В Витосовой памяти в доли секунды прокручивает кадры фантастически-скоростной кинематограф: Рени, еще неделя до отъезда, мамкина истерика, поджавший хвост Ренду, потом проводы и новые реки слез. А Светлана уже рассказывает о Шикотане…
Давно был объявлен отбой, но это уже их не пугает. Они знают — это дань традиции, уставу, это для салаг, а они уже не дети и хорошо понимают, что жизнь в тысячу раз сложнее всех уставов, жизнь — это жизнь!
— Я подружилась с геологами, — говорит Светлана. — Их партия занималась изучением вулканических пород южных Курил — Шикотана, Кунашира, Итурупа. Ну вот, и когда кончилась путина, я пошла с ними. Там был один парень, Сашка его звали, веселый такой — никогда не унывал сам и любого мог растормошить в самую трудную минуту. Он везде ходил с гитарой, знал очень много хороших песен, часто читал стихи нам. Все его любили. Ну вот. И мне он нравился. — Светлана поправляет прядку на лбу, и Витосу ужасно хочется поцеловать ее, но она мягко отстраняет его рукой. — Погоди! Слушай. Ну вот, пришли мы на Край Света, поставили палатки в долине Лошадей и разбрелись кто куда. И до самого вечера мы с Сашкой ходили вдвоем — собирали цветы, пели, в океане купались. Он придумал мысу новое название: Край Светы. — Светлана опять от легкого смущения поправляет прядку. — Ну вот. А вечером сидели все вместе у костра. Все было так хорошо, — в мечтательности, с какой она говорит это, уже слышна горчинка. — Потом стали укладываться спать. Вот. И тут он начал звать меня в свой спальник, вроде в шутку. Я тоже отшутилась и развернула свой спальник. А когда все легли, он опять стал звать меня к себе и болтать глупости всякие. Ну вот. И когда он сказал мне какую-то гадость, что я, мол, ломаюсь, что все равно… Тогда даже ребята крикнули ему: «Сашка, да уймись ты!» А он продолжал… Ну вот. Мне стало так противно… Утром я собрала рюкзак и ушла от них. Ребята уговаривали остаться, он попросил прощения, а я не могла, я ушла…
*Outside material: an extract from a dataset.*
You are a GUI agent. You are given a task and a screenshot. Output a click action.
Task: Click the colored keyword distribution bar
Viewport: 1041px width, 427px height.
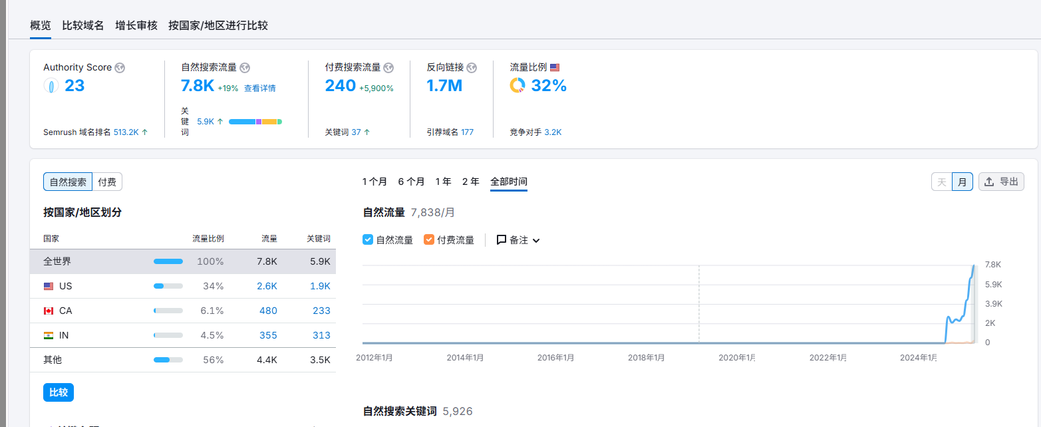[x=255, y=121]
В молчании, повисшем в каюте, как густой, хоть и незримый, дым, носятся сейчас их горячие и оттого невнятные мысли, сталкиваются друг с другом, сплетаются, бьются в стекло иллюминатора, а за стеклом, на фоне мерцающих вдали заснеженных берегов Чукотки, по-прежнему маячит силуэт человека, наверное в сотый раз уже меряющего ногами ботдек.
Перед мысленным взором Витоса опять проплывают, словно за матовым стеклом, неясные тени: вороватый завпрод Степа и готовый его расстрелять «суворовец», седой радист-циник, насмотревшийся неправды в потоках радиограмм, которые прошли через его руки. Но это не надолго, скоро Витос забудет их, как неприятный сон. Ну а сейчас он думает об этом так: «Жизненный опыт, о котором твердят всегда, это не что иное, как знание плохого. И вообще, старость — это тоже знание плохого».